Monday 15 June 2009

Click away

Click, click, click...here are a few links to things you might find interesting:

There's a little piece here about art and mystery (and in particular about the artist Steve McQueen...no, not that Steve McQueen...). There was a longer interview with McQueen in the same paper a few weeks ago too (that's here).

The English poet U.A. Fanthorpe died recently and this week's BBC Radio 4 'Poetry Please' is a UAF special. I listened to it making the tea yesterday and really enjoyed it (especially her poem 'Seminar: Felicity and Mr Frost'). At a time when there's been so much talk about far right politicians (politicians...hah!) there is nothing like a kitchen full of lesbian poets on a Sunday afternoon to make you feel reassured and that all is not completely wrong with the world. You can listen to the programme here for the next few days. There's a lovely aside about crowd-pleasing from Rosie Bailey in it too.

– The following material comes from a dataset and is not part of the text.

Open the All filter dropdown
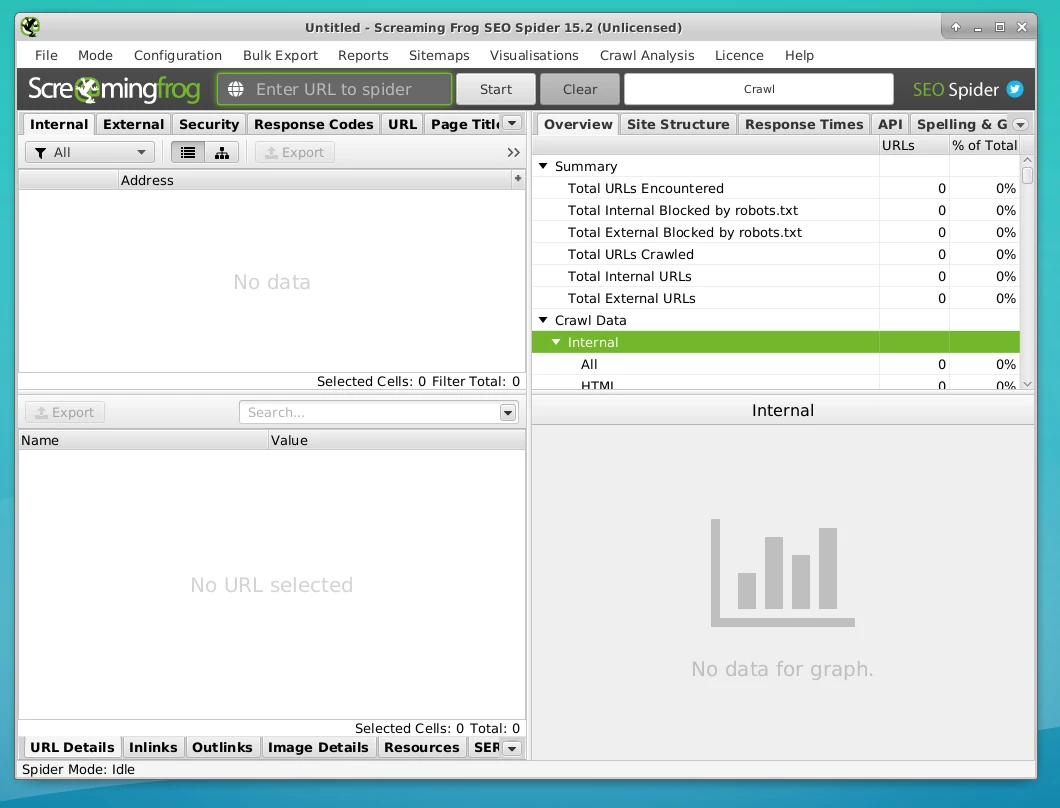This screenshot has width=1060, height=808. [89, 152]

Speaking of the nasty parties there's an interview with the british national party's Nick Griffin here. Talk about trying to give a respectable face to ideas that are about anything but respect (can ideas have a face..?). According to this article he went to Cambridge too...another fine product of the old establishment. I wouldn't waste eggs on him, I have to say, even rotten ones.


Much as the news (what with swine flu, the BNP and politics in general) may make you feel like getting loaded I can tell you that really drugs are a very bad idea (that mother in 'Almost Famous' is so right...). There's a drug-related poem of mine just now at the very marvellous ink-sweat-and-tears web-what's-it (and there are a few other blog friends featured on there nearby too).

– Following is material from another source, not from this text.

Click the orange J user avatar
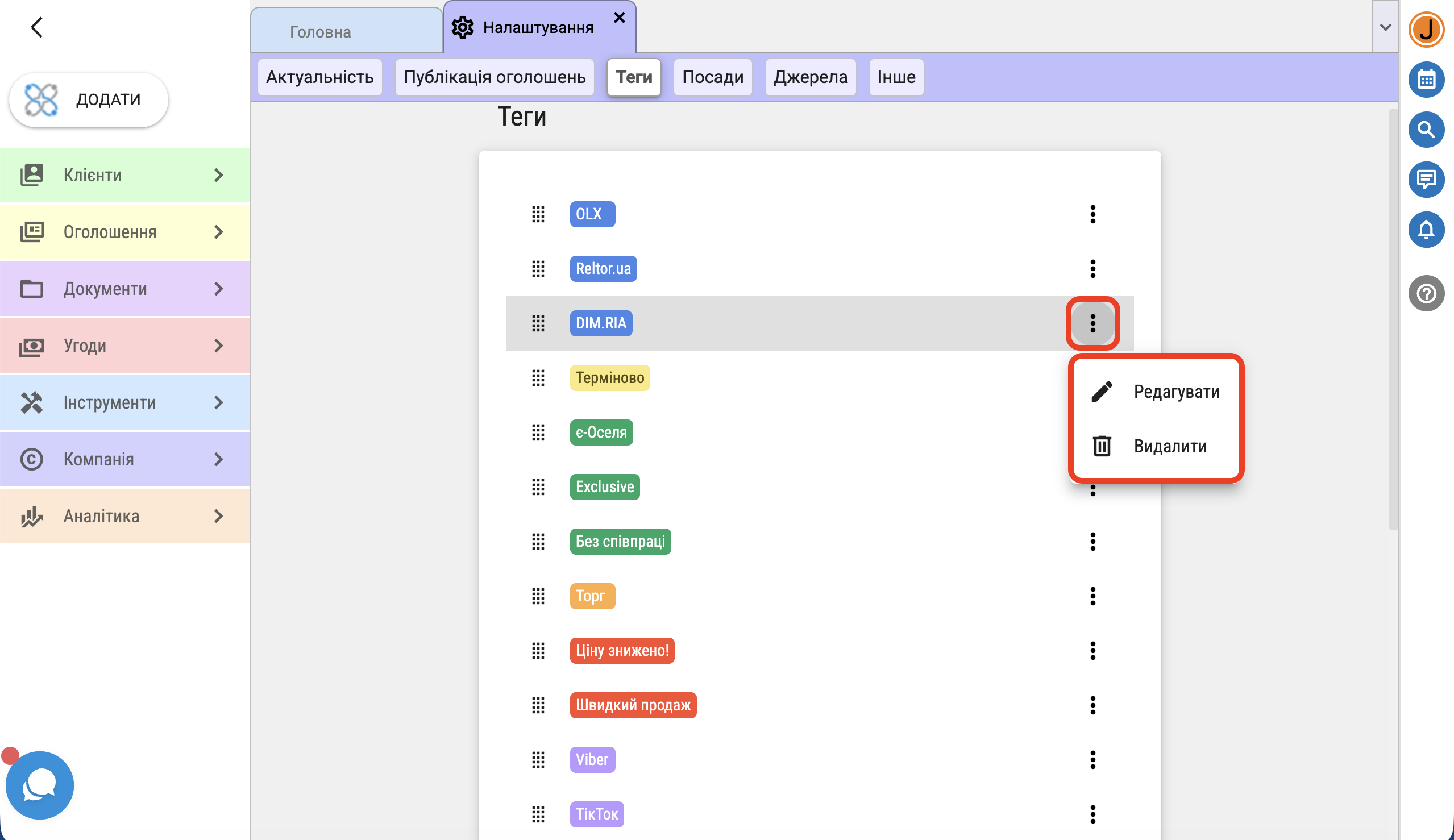[x=1426, y=29]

Then after that you might want to read this article about an intensive meditation course. I read it today and it's worth a look...if you're not busy meditating or anything (can you be busy meditating...yes and no, I suppose...). On the course you can't talk to anyone for ten days! Can you imagine? I think I'd explode.

And a song...gotta end on a song. 'Two' is a lovely album from Kathryn Williams and Neill MacColl that came out last year (in the UK anyway...I think it's just out in the US now). It got quite a lot of publicity on its release but (like books) there are so many new albums coming out all the time that it's easy for great things to get lost in the rush. 'Two' really is an album to savour – gentle vocals, wandering lyrics, very poetic songwriting – and I listened to it last week and it made me very happy. Williams did the cover artwork herself and many of the lyrics show a real interest in the visual sense. I couldn't find my favourite songs from 'Two' on youtube but they're all good anyway. Here's what I could find:




Until next time.
x

7 comments:

deemikay said...

Clicktastic.

And quite right. I don't want to hear artists talk about their art. I don't ask the butcher to tell me how he made a steak do I?

deemikay said...

Oh, and naive little country bumpkin that I am, I've only ever been in the company of coke-partakers once. It was the ordinariness of the whole situation that struck me as odd.

Rachel Fox said...

Well, cocaine is quite boring as drugs go. It just makes people talk...and talk...and talk. Totally incompatible with that 10 day intensive meditation course...
x

Fiendish said...

Boring though actual cocaine-takers may be, I have noticed that songwriters (by which I mean, trendy rock stars) who once took cocaine and then stopped taking it experience a kind of drop-off in their songwriting ability, unbeknownst to them perhaps, but often beknownst to me.

I wonder what that is.

Rachel Fox said...

Perhaps it's a variation on the 'have a drink, get a personality' trait that I have witnessed once or twice (or a hundred times...).

Also it could be that the drug use has left them so knackered (it's quite hard work when you really put the effort in, you know) that they've no energy left for creativity...

x

swiss said...

cokeheads. drug taking's pond slurry. kill them all!

Rachel Fox said...

Yes, but they always thought they were the kings and queens of the pond, didn't they?